It wasn’t so long ago I wrote about preparing for an interview and a new job. A little over two months, in fact. But here I am, ready to start again. I have been offered the most wonderful opportunity to make a big difference to communities in Dundee and I am really excited about taking it. I am going to work for Circle Scotland CIC, or more informally, The Circle.
The Circle is a social enterprise starting up in Dundee. With a supremely talented board led by CEO, Kirsty Thomson of Along Came Kirsty, The Circle has big plans to transform the way the city does business. The Circle will be a hub for charities, social enterprises and businesses. A supportive environment with a membership community, training and an events programme; this is where grass root ideas that will transform our city will come from. The Circle will become an incubator of social change and community-minded enterprise.
The Circle will be situated in Dewar House on Staffa Place. In the north of Dundee, this former engine of employability skills run by the Claverhouse Group has a few tenants using offices there. The remainder of the enormous building is vacant and Kirsty has a plan to transform it to a vibrant and busy haven of organisations making things happen in the city. Not to forget the past of the building as a place where people could find support and training in finding work, there is a focus on providing employability opportunities.
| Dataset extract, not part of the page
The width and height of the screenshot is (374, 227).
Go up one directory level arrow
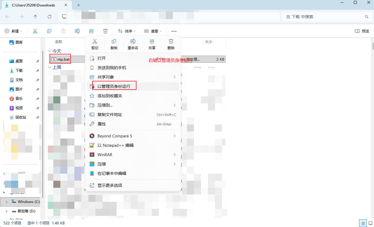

My own motivation in getting behind this project lies in uniting what I see as a city of two halves that do not come together enough. Half of the city is families under pressure to make ends meet. Families have many financial challenges but the rising cost of living, welfare reforms and unemployment in the city are high on the list of concerns. That’s before we consider the uncertainty that Brexit and parliamentary leadership battles brings to business and the economy. Holiday clubs are being run in the city because some parents of children receiving free school meals, including breakfast clubs and lunches, will struggle to find money to pay for the extra meals during school holidays. A weekly picnic in the east end of Dundee is provided for this very purpose.
Meanwhile, we are seeing a spectacular change to the city’s Waterfront, a V&A Museum is rising out of the river and we are celebrating achievements such as the UNESCO City of Design and the many accolades our universities receive. Dundee is a city going places and it has real potential to be a European star. I truly believe in Dundee.
My favourite thing about Dundee though, is its people. We are a city with a proud past of social reformers, such as Mary Lily Walker and Mary Slessor. We are a city built on the hard work of women (not to mention children, that wasn’t a great moment) powering jute mills. A city where women founded an academic institution and insisted they get a seat in the lecture theatre. We are a city that has a strong social conscience. All too often it is the people with the least that give the most. Ask any collection tin shaker which parts of the city they do best in. Dundee is a friendly city that cares. The phrase ‘they’d gie their last’ coins it brilliantly. Last week a city pensioner gave the Queen gifts for her great-grandchildren. Some people mocked that lady for the ‘bargain toys’ presented in a carrier bag but for me it sums the Dundee attitude up brilliantly. A person who saw the Royal visitor, not as a title, but with empathy as a grandmother and great-grandmother. To make her feel welcome. To be thoughtful.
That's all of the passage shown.